**Task statement**
Exactly the line that contains "This screenshot has width=381, height=307." and the lines following it to the end of the data are to be reproduced, and nothing more.

**Provided data**

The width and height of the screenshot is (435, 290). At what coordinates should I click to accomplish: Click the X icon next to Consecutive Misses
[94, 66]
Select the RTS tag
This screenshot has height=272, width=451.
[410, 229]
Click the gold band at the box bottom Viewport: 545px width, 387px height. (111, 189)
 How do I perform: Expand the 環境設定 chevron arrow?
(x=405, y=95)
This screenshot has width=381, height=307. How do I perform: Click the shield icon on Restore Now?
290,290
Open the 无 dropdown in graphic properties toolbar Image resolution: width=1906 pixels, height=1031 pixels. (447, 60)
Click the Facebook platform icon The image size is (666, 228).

**Task output**
This screenshot has width=381, height=307. How do I perform: Click the shield icon on Restore Now?
290,290
Open the 无 dropdown in graphic properties toolbar Image resolution: width=1906 pixels, height=1031 pixels. (447, 60)
Click the Facebook platform icon The image size is (666, 228).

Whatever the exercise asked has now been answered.